## Start SOURCE PASSAGE
- Born: Henry David Boileau Down 30 March 1919 Bedford, Bedfordshire, England
- Died: 9 February 2022 (aged 102)
- Occupations: Dancer, teacher, ballet master
- Employer: Sadler's Wells Ballet
- Known for: Ballet
- Family: Boileau baronets

= Henry Danton =

British ballet dancer and teacher (1919–2022)

Henry Danton (born Henry David Boileau Down; 30 March 1919 – 9 February 2022) was a British dancer, teacher, and stager of classical ballet.

==Life and career==
Aged 19, he was commissioned from the academy in January 1939 as Second Lieutenant in the Royal Artillery and was promoted to Captain at the outbreak of World War II before being retired from active service in 1940. However, Danton did not receive his final discharge until late in 1945.

Danton was a prolific dancer in London during and immediately after World War II. In the UK, Danton performed as a soloist in the International Ballet partnering Mona Inglesby in Les Sylphides and Swan Lake 1943–44, and with the Sadler's Wells Ballet 1944–46, where he appeared with Margot Fonteyn, Beryl Grey, and Violetta Elvin in the Rose Adagio and Pamela May in Les Sylphides and created leading roles in a number of works, most notably in Sir Frederick Ashton's Symphonic Variations partnering Moira Shearer.
## End SOURCE PASSAGE
:: TASK ::
Continue the article on Henry Danton from the point at which it ends, carrying his life and career forward in the same formal register.
## Start SOURCE MATERIAL
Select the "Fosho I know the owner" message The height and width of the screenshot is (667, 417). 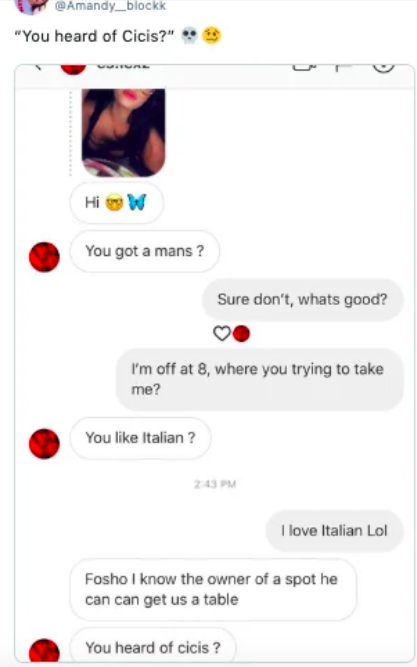[x=213, y=590]
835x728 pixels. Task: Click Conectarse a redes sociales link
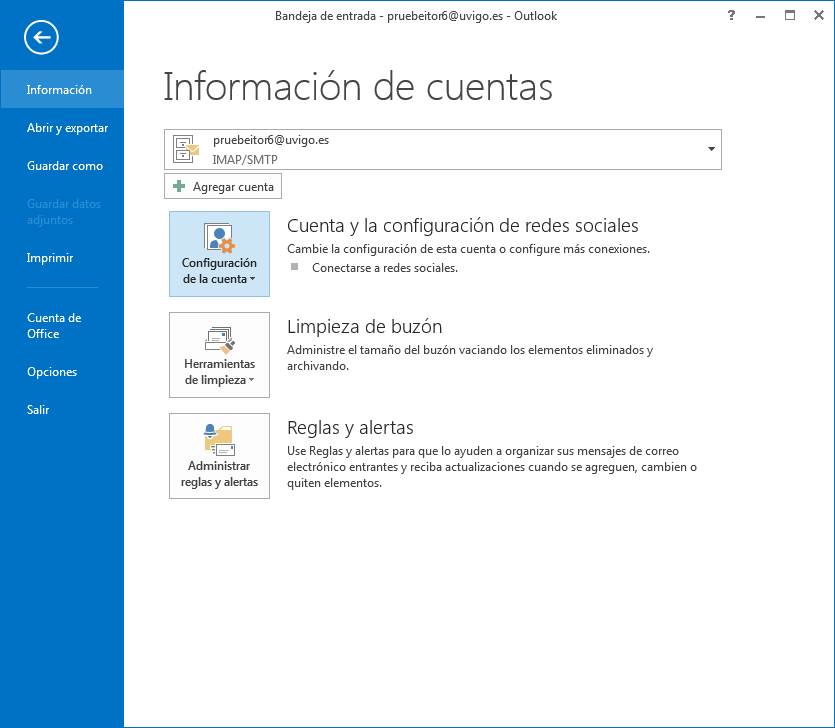(x=384, y=268)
## End SOURCE MATERIAL
:: RESPONSE ::
Privately educated with Judith Espinosa, he passed the Royal Academy of Dancing's four exams with honours winning the Adeline Genée Silver Medal after just 18 months of classical ballet training although due to wartime metal shortages it was finally awarded in 2019. During the war Danton studied intensively with the Russian teacher Vera Volkova.

In 1946, he began his international dancing career travelling first to Paris to work with some of the leading Russian teachers of the day, including Victor Gsovsky, and the Imperial Russian Ballet ballerinas Olga Preobrajenska, Lubov Egorova, and Mathilde Kschessinskaya.

As a dancer, Danton appeared with touring ensembles across the UK, Europe, Australasia, and South America partnering ballerinas Svetlana Beriosova, Colette Marchand, Celia Franca, Lycette Darsonval, Sonia Arova, Mia Slavenska, Lynne Golding, and others. As a teacher and balletmaster, he worked extensively across the U.S. and South America for more than 65 years, teaching, coaching, and staging classical repertoire.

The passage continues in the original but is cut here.